You'd been taking your aggressions out on the punching bag in the corner, punctuating my reading with the occasional grunt and hiss, combined with the steady thump, thump, thump of fists against sandbag. We hadn't been saying more than two words to each other at a time for days, and even then only the necessities. I'd mostly tuned you out when I realized that the noise had stopped, and lifted my head to quirk an eyebrow at you watching me.
You always make fun of me for reading. Can I help it if I like poetry? I braced myself and expected a wisecrack, but all you did was ask, "What are you reading?"
"Poetry," I'd replied, shortly, waiting for the snide comment.
You looked thoughtful for a second. "Read me some?"
I watched you for a second to make sure that you weren't preparing to mock me again, before looking back down and flipping through a few pages. I'd been reading a section that was full of love poetry, and I really didn't feel like hearing what you'd have to say about that. It took me a few minutes to choose one that I thought had a choice of being well-received.
You stood there and listened as I read, with that thoughtful look on your face that shows you're thinking about something. I'm used to reading out loud, of course. I'm used to all sorts of public speaking. But it's always different when it's just the two of us. "Tell me not, sweet, I am unkind / That from the nunnery / of thy chaste breast and quiet mind / To war and arms I flee. / True, a new mistress now I chase / The first foe in the field; / And with a stronger faith embrace / A sword, a horse, a shield. / Yet this inconstancy is such / As you, too, shall adore; / I could not love thee, Dear, so much, / Lov'd I not Honor more."
I didn't really need the book to read from -- it's one of my favorites, always has been, since way back before all of this started -- but it was easier to look at the page than at you. And when I finished and looked up, you were watching me again, and you just nodded. That's all; no words, no other reaction, just that nod. And you turned and went back to attacking the sandbag, and I went back to reading, but that night when the lights were out, your footsteps on the wooden floor were surprisingly soft as you slipped from your bed and into mine.
Do you remember that? I've got such a clear mental picture of you at that one moment -- your hair in disarray, your knuckles reddened from your assault on the sandbag, dirty and sweaty and looking for all the world like you needed a bath, a shave, and about fourteen hours of uninterrupted sleep, and you were listening to me read poetry like we were in some sort of tearoom somewhere. And you understood. I guess that's why I keep you around. Or why you keep me around. It doesn't really matter who's doing the keeping, really.

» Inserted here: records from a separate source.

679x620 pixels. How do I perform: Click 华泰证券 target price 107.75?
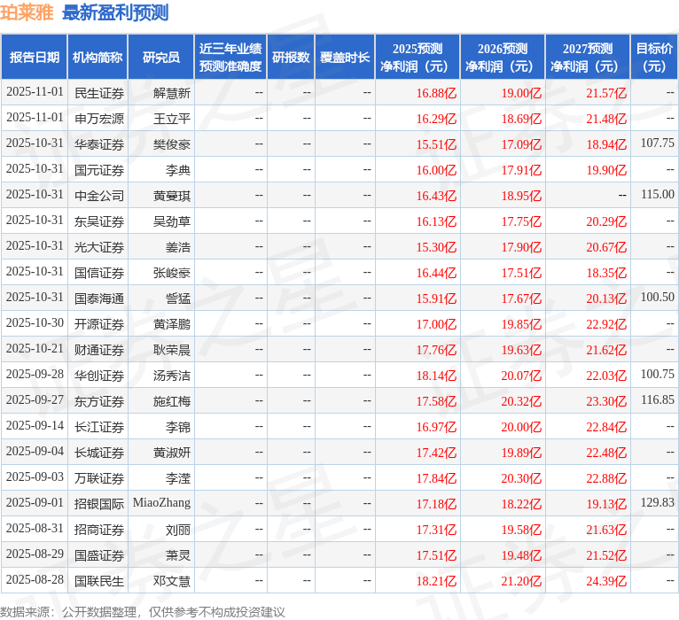point(657,143)
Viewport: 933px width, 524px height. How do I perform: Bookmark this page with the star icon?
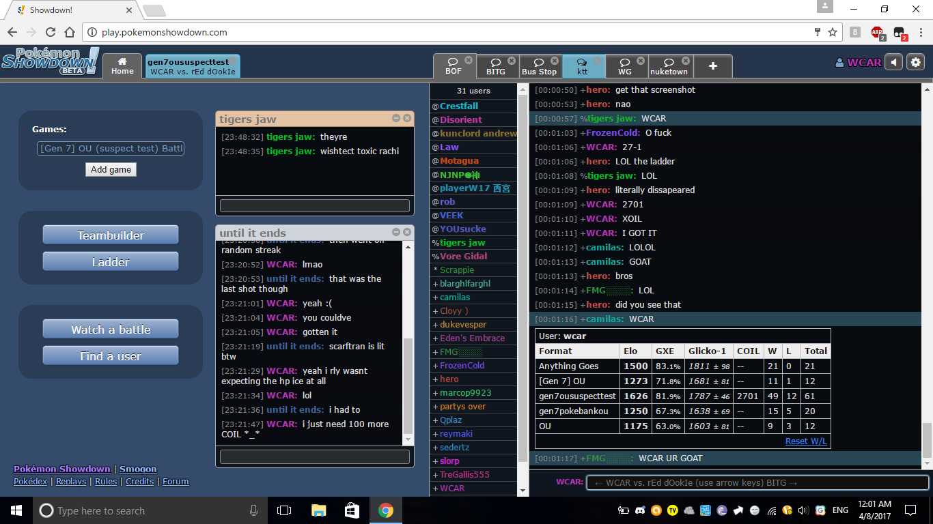point(833,32)
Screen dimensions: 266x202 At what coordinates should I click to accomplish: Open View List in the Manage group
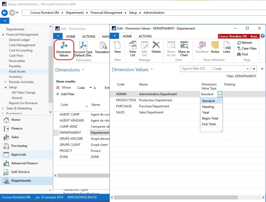point(133,48)
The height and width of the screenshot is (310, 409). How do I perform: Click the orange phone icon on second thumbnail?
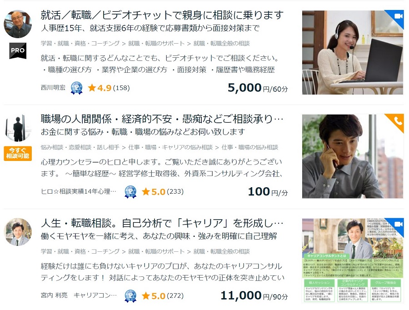point(398,121)
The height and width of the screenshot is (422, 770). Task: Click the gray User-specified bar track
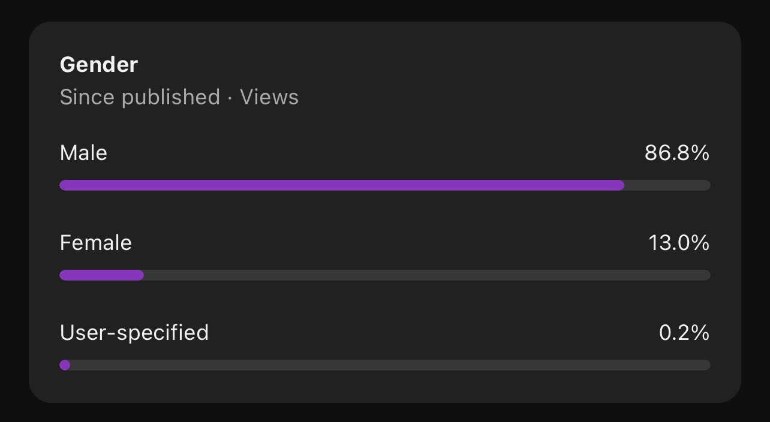390,365
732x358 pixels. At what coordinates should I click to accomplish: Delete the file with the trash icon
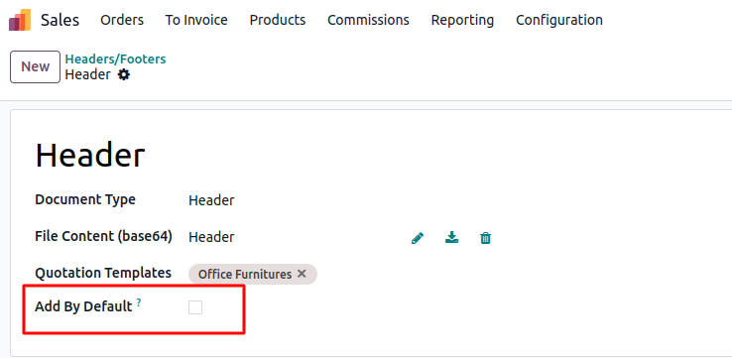coord(485,238)
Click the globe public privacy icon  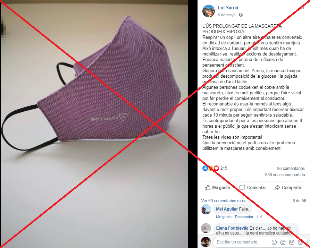click(241, 15)
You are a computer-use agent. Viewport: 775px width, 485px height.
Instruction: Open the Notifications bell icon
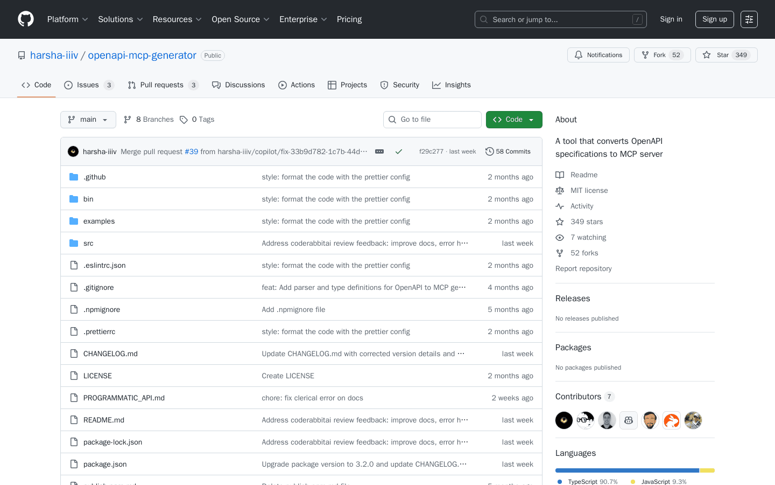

So look. You've got to wake up soon. I'm at loose ends without my best friend around to keep me from going nuts. Or without my best friend around to drive me nuts. Sometimes, with you, I can't tell. I'm headed off to bed now, but when I'm back in the morning, I expect to walk in here and find that you're threatening Huan with grievous bodily harm unless he lets you out of bed, okay? The kid and I need you.
Sleep well, Viktor. I'll see you in the morning.